As the United States faces new challenges, the Pentagon has a simple focus in mind for the U.S. combat troops: spent less time on briefings and guard duty and more time taking warfighting to the next level. But to build the fighting force of the future, you need the right tools — and that’s exactly what the Defense Department is doling out to service members to make them stronger, faster, and more lethal than ever.
Here’s a look at some the next-generation gadgets coming to combat troops in the coming years — and how they power the future of the American warfighter.
A powered exoskeleton to lighten soldier loads
The average U.S. Army soldier humps up to 140 pounds of gear in a given combat deployment; for Marines, it’s closer to 160. But rather then ditching bulky, over-designed body armor in favor of improved physical performance, there’s a more futuristic solution: a load-bearing exoskeleton.
Soldiers with the 10th Mountain Division are currently testing an experimental frame from Lockheed Martin ONYX exoskeleton that’s designed to provide additional support to the knees and hips. While Army officials are currently working out the kinks, Army Times reports that the new exoskeleton could end up downrange as early as 2021.
A third arm
While the Army’s working on a extra support for your comfort zones, officials are also dreaming up a special little gadget ripped straight from Aliens.
In May, the Army Research Laboratory published footage of soldiers scrambling through an urban training exercise course with 22-pound M249 and 25-pound M240B machine guns affixed to the end of their ‘Third Arm’ harnesses. According to the Army, one sergeant rocking the third arm with a carbine “dove into a prone fighting position from a sprint … the Third Arm provided immediate stabilization to improve marksmanship for the soldier.”
Sure, it’s no M56A2 Smart Gun, but it’ll do just fine.
Night vision goggles that see around corners
After years in the making, the Army is finally planning on fielding the Enhanced Night Vision Goggle-Binocular to combat troops in the coming months.
The third iteration of the program first initiated in 2002 (and showcased publicly in July 2017), the Army claims the ENVG III “can summon up a picture out of darkness in seconds, allows soldiers to see in two directions at once, and updates the image continuously as the Soldier moves.”
Even more critically, night vision is now “untethered” from cumbersome goggles, routed wirelessly through a weapon scope that, in essence, allows warfighters to peek around corners.

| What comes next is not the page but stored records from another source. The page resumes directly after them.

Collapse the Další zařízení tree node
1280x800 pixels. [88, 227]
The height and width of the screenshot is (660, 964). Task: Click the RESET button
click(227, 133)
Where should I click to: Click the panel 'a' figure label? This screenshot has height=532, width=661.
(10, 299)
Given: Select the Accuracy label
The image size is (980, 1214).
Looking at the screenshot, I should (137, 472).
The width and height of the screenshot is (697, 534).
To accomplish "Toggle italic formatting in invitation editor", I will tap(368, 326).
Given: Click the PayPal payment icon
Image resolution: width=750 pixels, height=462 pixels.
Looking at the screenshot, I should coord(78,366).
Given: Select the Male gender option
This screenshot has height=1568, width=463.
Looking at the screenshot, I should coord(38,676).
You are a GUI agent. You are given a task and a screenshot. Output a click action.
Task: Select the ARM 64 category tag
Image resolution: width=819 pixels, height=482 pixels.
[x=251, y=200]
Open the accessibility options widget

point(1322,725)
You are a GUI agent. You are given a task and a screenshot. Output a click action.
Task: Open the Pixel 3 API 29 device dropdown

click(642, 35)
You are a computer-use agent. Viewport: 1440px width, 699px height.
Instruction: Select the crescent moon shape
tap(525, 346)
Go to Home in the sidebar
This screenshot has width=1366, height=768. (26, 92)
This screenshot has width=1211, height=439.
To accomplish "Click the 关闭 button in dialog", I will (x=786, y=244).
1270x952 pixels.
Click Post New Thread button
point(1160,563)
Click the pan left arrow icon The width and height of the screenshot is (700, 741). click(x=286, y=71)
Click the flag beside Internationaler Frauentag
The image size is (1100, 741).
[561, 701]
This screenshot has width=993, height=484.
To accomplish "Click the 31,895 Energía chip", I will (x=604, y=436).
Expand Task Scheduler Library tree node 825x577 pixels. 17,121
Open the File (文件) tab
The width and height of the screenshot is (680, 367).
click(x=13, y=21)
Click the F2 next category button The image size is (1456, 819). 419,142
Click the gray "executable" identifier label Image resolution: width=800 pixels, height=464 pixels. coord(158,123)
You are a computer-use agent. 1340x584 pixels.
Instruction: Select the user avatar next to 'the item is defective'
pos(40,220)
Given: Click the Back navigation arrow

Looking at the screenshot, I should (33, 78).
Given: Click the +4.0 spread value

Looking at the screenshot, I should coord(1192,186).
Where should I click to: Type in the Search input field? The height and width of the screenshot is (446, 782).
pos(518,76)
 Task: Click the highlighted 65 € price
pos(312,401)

Given that the Army is spending half a billion to train its soldiers to fight wars underground, looking around corners in the dark will prove valuable capabilities.
Lighter, wireless communications gear
As of October, Army researchers are on the hunt for industry prototypes for what it calls a Secure Intra-Soldier Wireless Module with Reduced Size and Power (ICW Chipset) project, a wireless system designed to reduce the load and power requirements of soldier communications gear.
The ICW technology, according to Military & Aerospace Electronics Magazine “seeks to link pieces of the infantry warfighter's kit, such as wearable computers, radios, and electro-optical rifle sights without cumbersome cabling and connectors in a similar way that people today link their smartphones and smart watches.”
Of course, this tech will require a system that’ll keep, say, Russian and Chinese hackers from mucking about with soldier communications. But at least it’ll cut down on the risk of tangling yourself in your own wires while on the battlefield.
Look, the Meal, Ready to Eat isn't necessarily the most cutting edge amenity in the wide, wide world of military technology, but it’s just as essential in keeping combat troops fed and happy.
And that’s where the newfangled pizza MRE comes in. In August, the Army announced that that the MRE pizza will arrive in soldiers’ hands by 2019. Not only is it purportedly quite tasty (or at least tolerable), it’s a long-lasting addition to soldier rations as well.
“The real trick is to get bread, sauce, cheese, and pepperoni inside of a pouch, happily together for at least three years,” said Jeremy Whitsitt, the deputy director of the CFD, in an Army release.